Elizabeth Cook-Lynn

Elizabeth Cook-Lynn (born Elizabeth Irving, November 17, 1930 – July 5, 2023) was an editor, essayist, poet, and novelist. She was a member of the Crow Creek Sioux tribe.

Quotes

  • Mendoza was a little man; puny, you might say. But that was not the reason he took two Dilantin every day. Nor was it the reason that he carried with him quantities of multivitamins, which he ate like candy throughout the tedious days and sleepless nights. The puniness may have been the effect, rather than the cause. In any case, you noticed the smallness of the man right away. What you didn't notice at first was the other thing...the indefinable thing that made you forget about him as soon as he passed out of your field of vision. It was as though you saw him but that he wasn't really there amidst the bus passengers when you looked away, and it wasn't your eyes fell upon him later that he became real.
    That thing, whatever it was, Mendoza knew. And he tolerated it.
    • beginning of "The Cure" collected in The Power of Horses and Other Stories (1990)
  • At the time when descendants of Goethe had begun their massive, secret march through Belgium, in those years before the United States entered World War I, there lived near Fort Pierre, South Dakota, one Joseph Shields, a fifty-year-old Sioux Indian who in his own way knew something of the rise of brutal doctrines, something of the destruction of ancient civilizations, something of a change of worlds.
    • beginning of "Loss of the Sky" collected in The Power of Horses and Other Stories (1990)

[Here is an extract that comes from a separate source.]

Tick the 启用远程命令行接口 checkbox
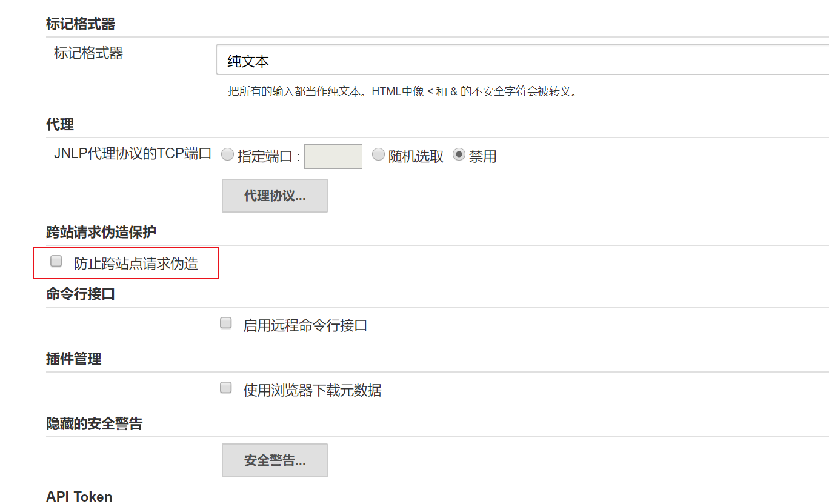The image size is (829, 504). (226, 323)
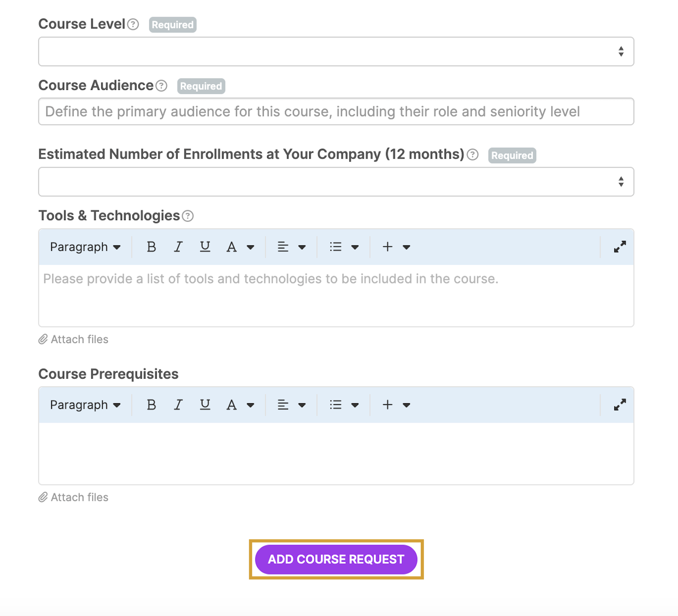
Task: Show help tooltip for Course Audience
Action: point(161,86)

from interviews/conversations

with Wicazo Sa Review (Spring 2016)

  • I like to use language to try to explain who I am and what I think of the world...That's the purpose of writing, to find out what you know in order to think.
  • Anthropology has always been the handmaiden of colonialism all over the world. Not just here. Not just in Indian Country. Everywhere.
  • the truth is democracy has failed. In Indian Country, we've known it a long time. America hasn't come to that conclusion yet. But I'm not talking about the kind of democracy that has been imposed on Indian nations, which in itself is fairly criminal. When you put democracy in a broader sense, capitalist democracy is not going to proceed as it has in its exploitative way because it is not sustainable.
  • I had this grandmother who said this to me earlier, "You don't even own your own life, my dear. You're only taking care of it for the next generation." That's fairly profound when you think about it. It is really what the Dakotas think about themselves and the world. It has, on the one hand, been their weakness because it's been exploited. But on the other hand, it is also their strength. It is what will make them, in the end, the winners in this conflagration. We're not protesting so much as we are saying: we have the right to our place in this universe. Maybe I'm the last generation of people who talks like that. The young people ought to think about it once in a while.
  • ...myth, mythology, is the body of knowledge a people possess. That's not a very satisfactory explanation. But a myth is not a story. Mythology is the body of knowledge. It's usually expressed in symbols. One of the most important ones is language. Our mythology is embedded in our language. Okay? The way we express it, however, is kind of a literary thing. We express it through ceremony. We express it through, which is the way you say, "I am a Lakota." Or, "I am a Dakota." Or we express it in ritual, which is the way you talk to God. Or you express it in storytelling. Or you express it in dance, art, and music, and so on.
  • One of things you have to have, if you're going to be a voice in this dilemma, is you have to have a core of knowledge, I guess, or a core of something. And my core is, historically speaking, there are no two sides to this history of the United States and its relationship to people who have lived here for thousands of years. There are no two sides to that story. You have no right to displace people, to steal their resources, and steal their lives. No human right, no human being has the right to do that to another human being. That's my core resistance. I don't do that to you or to you or to you. I very often go back to that. What directs a lot of my writing is: there are no two sides to this story. That's not very scholarly. It's not acceptable because there are two sides to everything, maybe this and maybe that. Part of the empirical evidence that history tells you is that for a while this was true and now that's true, and so on. That's the empirical evidence. That's not the evidence that I use. I say, there are no two sides to this story. What America has done is criminal. And they're still doing it. Sooner or later, a capitalistic democracy is going to be seen for what it is. It's simply not going to be sustainable.